直感

 この場を借りて、メール代わりに、ある方に連絡をしたい。「すぐに返信のメールを書いて送りましたが、受け取り拒否みたいです。何度挑戦してもダメだったので娘に携帯電話から送信してもらいました。それは届いているみたいですから、僕の質問に答えてください。そうしないと薬が作れないのです」 時にこういったケースがあり、その都度大変な労力を要する。この残りわずかの気力体力を、今治療中の人達のために使いたいからこの場を借りてお願いした。又将来同じように僕に連絡をくれるかもしれない人たちに前もってお願いできたら、今回のことも多いに意味を持つ。  僕に相談してくれるときは、住所や電話番号を最初から書いておいて欲しい。僕は田舎で暮らしているし、贅沢もしないし、何故か患者さんも多いから、経済を目的に仕事をしなくてすんでいる。だから薬を「売る」ための努力はしない。ただ求められたものだけを提供する作業を30年くらいやってきた。薬が必要にない人に売った事もないし、まして押し付けたことなど一度もない。相談者と一緒に問題の解決の努力のみをする。それ以上のことはしない。病気が治れば喜び、役に立てられなければショックを受け自分の未熟さに業を煮やす。治らなければあとを引く。

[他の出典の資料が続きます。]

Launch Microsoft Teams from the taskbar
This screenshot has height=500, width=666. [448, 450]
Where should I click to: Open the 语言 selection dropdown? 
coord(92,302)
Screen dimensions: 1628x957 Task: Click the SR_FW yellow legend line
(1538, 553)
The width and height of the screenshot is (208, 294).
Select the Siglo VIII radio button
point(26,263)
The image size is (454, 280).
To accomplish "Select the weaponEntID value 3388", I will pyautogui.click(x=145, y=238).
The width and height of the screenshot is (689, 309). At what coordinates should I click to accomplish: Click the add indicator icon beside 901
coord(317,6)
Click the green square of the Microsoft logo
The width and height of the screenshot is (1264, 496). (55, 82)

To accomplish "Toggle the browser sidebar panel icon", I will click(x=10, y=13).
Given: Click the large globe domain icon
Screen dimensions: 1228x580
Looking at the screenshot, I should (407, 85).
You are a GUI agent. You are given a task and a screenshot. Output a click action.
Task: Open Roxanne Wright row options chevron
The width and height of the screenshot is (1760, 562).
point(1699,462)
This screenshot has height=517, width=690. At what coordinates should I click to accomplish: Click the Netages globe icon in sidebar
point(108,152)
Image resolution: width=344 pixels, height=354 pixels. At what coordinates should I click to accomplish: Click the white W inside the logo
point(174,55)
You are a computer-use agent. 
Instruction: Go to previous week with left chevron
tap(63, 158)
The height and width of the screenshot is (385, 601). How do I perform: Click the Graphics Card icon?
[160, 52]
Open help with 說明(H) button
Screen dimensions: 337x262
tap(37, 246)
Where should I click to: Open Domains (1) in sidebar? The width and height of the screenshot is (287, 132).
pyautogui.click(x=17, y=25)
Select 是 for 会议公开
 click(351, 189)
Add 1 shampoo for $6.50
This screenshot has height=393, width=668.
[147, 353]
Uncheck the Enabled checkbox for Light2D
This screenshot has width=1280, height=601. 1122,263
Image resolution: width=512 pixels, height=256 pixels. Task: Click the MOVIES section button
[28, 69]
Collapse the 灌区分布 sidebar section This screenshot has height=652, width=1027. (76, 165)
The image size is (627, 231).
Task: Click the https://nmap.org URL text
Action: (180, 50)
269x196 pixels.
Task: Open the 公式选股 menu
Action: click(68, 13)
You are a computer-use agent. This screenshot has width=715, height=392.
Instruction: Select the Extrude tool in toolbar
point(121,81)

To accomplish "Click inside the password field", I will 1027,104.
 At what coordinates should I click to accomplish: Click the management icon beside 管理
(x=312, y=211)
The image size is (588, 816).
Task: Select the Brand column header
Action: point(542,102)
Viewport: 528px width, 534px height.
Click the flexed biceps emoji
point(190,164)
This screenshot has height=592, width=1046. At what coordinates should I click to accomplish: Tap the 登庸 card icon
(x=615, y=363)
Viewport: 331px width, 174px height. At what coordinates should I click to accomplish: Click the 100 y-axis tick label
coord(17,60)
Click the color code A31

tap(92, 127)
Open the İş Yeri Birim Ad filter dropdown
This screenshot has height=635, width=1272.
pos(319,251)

治ればすぐに忘れる。  卑近な言い方をすれば「僕の薬局に対して無駄な警戒はしないで!」に尽きるのかな。一緒に問題を解決しようとするときに、探りを入れたりしないで。僕にはそんなことをする時間は残っていない。  娘が返信が届かないで困っているのはどの企業も同じで、だからこそホームページの最後に、設定によって返信できない事があるから気をつけてというような文言を何処の会社も載せていると言っていた。指摘されて僕の薬局のホームページを改めて見てみると同じ文言が載っていた。それを見て少しは気持ちが楽になったが、相談メールを見て「この人は治すことができる」と直感したので、みすみす治らない状態でこの先を生きていくのかと思うと残念なのだ。医療従事者なんてそんなものではないか。